When Can I Appeal a Case?

I have discussed appeals before, but some of you may wonder, “when can I appeal a case?” This post attempts to answer that question with as little legalese as possible. A case is appealable at two times: (1) at the final order and disposition of the case, or (2) if it is an order included in the Pennsylvania Rules of Appellate Procedure (P.R.A.P.) Rule 311. Each of these will be discussed in turn.

What is a “final order”?

P.R.A.P. Rule 341 defines a “final order” for us. When the case is over an order is given by the judge. The order is the final order and disposition when it gives a ruling regarding all claims and all parties, or it is expressly defined as a final order. In other words, that order disposes all of the things the court was supposed to address and so it is appealable.

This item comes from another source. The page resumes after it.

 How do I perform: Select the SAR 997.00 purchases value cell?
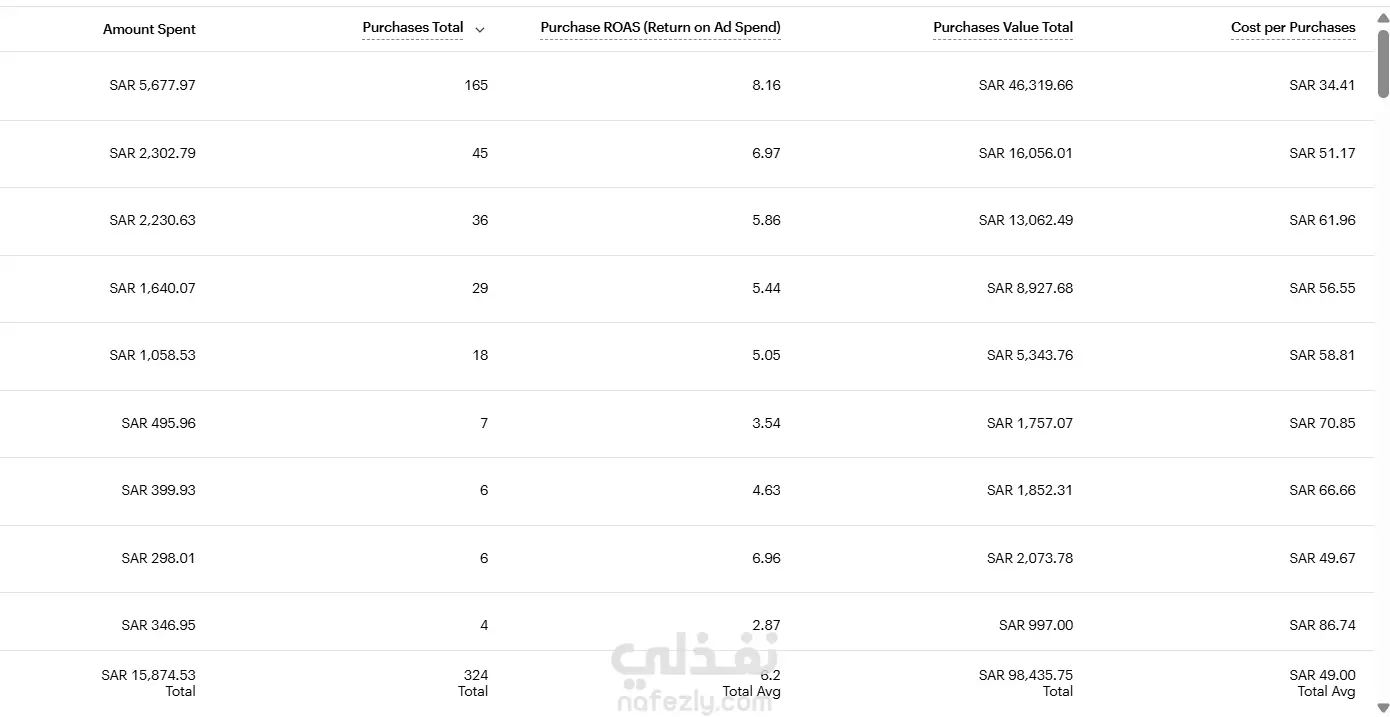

An order may also be a final order if, when there are multiple claims and only one claim has a verdict, and it has appealable issues, and getting a final verdict on that issue will help determine the other claims,then the court will allow the appeal. This strategy would come into play only when there are multiple claims, and is a little more complicated than the other 2 final dispositions.

Discuss with your attorney what orders are final, although it is usually straightforward. If everything appears to be addressed in the order, it is final. If there are claims or parties left in limbo, it is not final. If it is not final, you might still be able to appeal if the appeal will deal with those claims or parties in limbo as well.

What else is appealable?

The other appealable issues arise when someone’s rights are going to be irreversibly affected by the order, but it is definitely not a final order. When an order is appealed but is not a final order, it is called interlocutory.

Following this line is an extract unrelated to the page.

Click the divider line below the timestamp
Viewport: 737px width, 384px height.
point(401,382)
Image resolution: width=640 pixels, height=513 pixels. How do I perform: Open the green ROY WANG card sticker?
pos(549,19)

–          An order refusing to vacate, open, or strike a judgment is immediately appealable because it is an order which affects a judgment of a person.

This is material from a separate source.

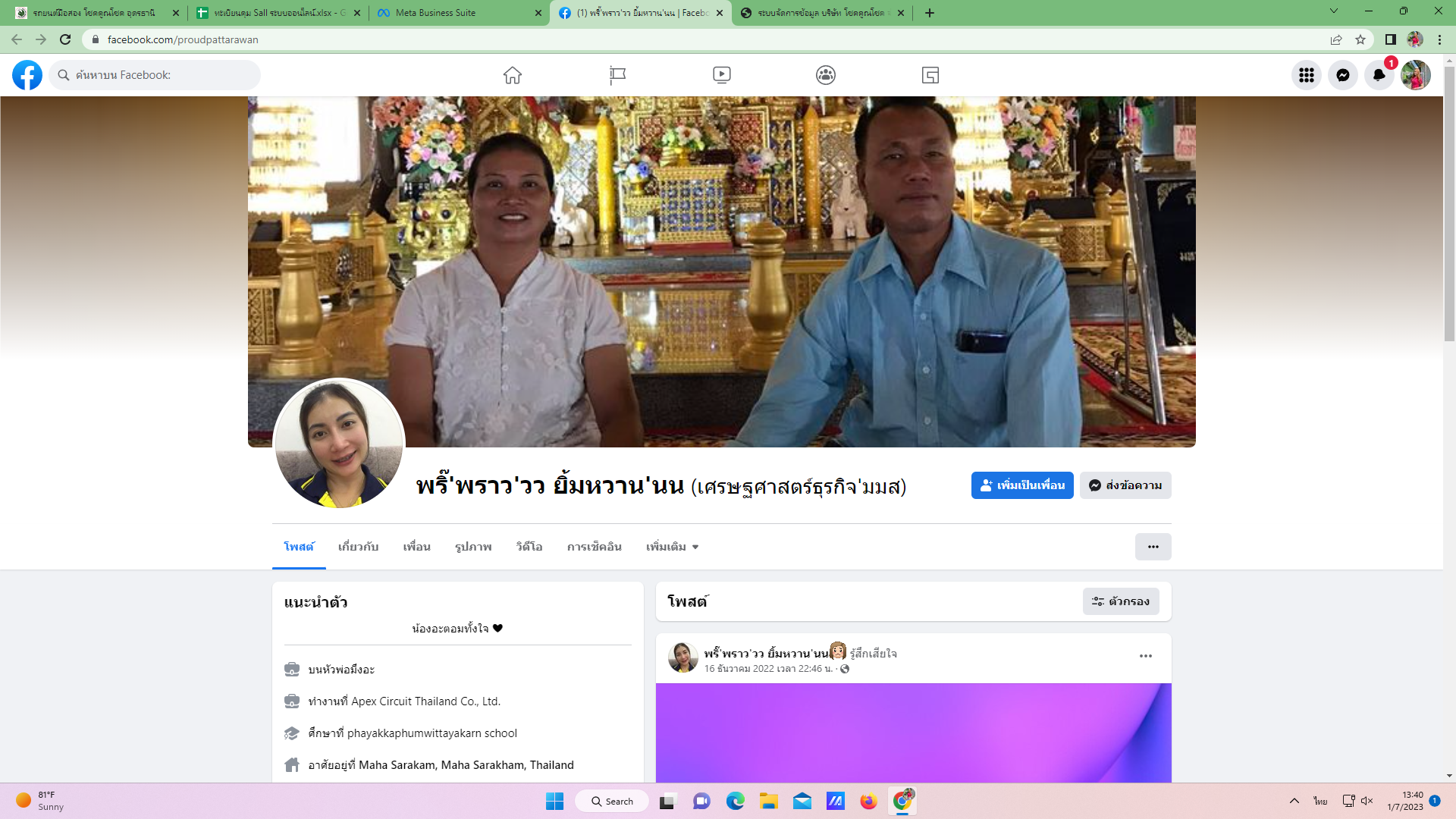Open Facebook Home icon
The height and width of the screenshot is (819, 1456).
point(513,75)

–          An order to attach, vacating an attachment, or refusing to attach is appealable. An attachment is a lien on property, meaning that if somebody owed you money, you could attach his property and sell it to get the money. Selling property is something that causes irreversible damage.

–          An order to change criminal venue is appealable. This means that if your trial is ordered moved you have the right to appeal that decision because where your trial takes place determines the jury that will be called and that could cause irreversible harm.

–          An order granting, denying or altering an injunction is appealable. An injunction tells a person they may not do something. Because Americans have a liberty interest in being free to do various things, the order can cause irreparable harm.

–          An order determining the validity of a will or trust is appealable so that no distributions will be made from the estate or trust until all issues have been worked out.

It’s a long list, and it is incomplete. Other cases and rules alter this list slightly, but these are the more common instances of appealable issues.

If you think you have an appealable order, and have a reason to appeal it, you should talk to your attorney. Your attorney should be able to inform you of whether your hunch is right and you have an appealable order.

What if I appeal the case, and it turns out it wasn’t appealable yet?

You must meet all procedural requirements of docketing the case and giving the court the trial record. If, after doing that, the court finds that the issue is not ripe for appeal, the Court will then “quash” the appeal. What happens when a court “quashes” an appeal? The judge gets really, REALLY mad and yells at you!

No, no, just kidding.

When a court refuses to hear an appeal, it quashes it. This simply means the court hands the issue back to the trial court. The appeals court will remand the issue so that the trial court can finish its job, whether that be to go to trial, to finalize an order, or some procedural step that was missed such as filing a document. Your case is not prejudiced by being remanded to the trial court, it is just the appeals court explaining that it’s not your turn to be heard.

After the trial court finishes its job, you will be permitted to appeal again.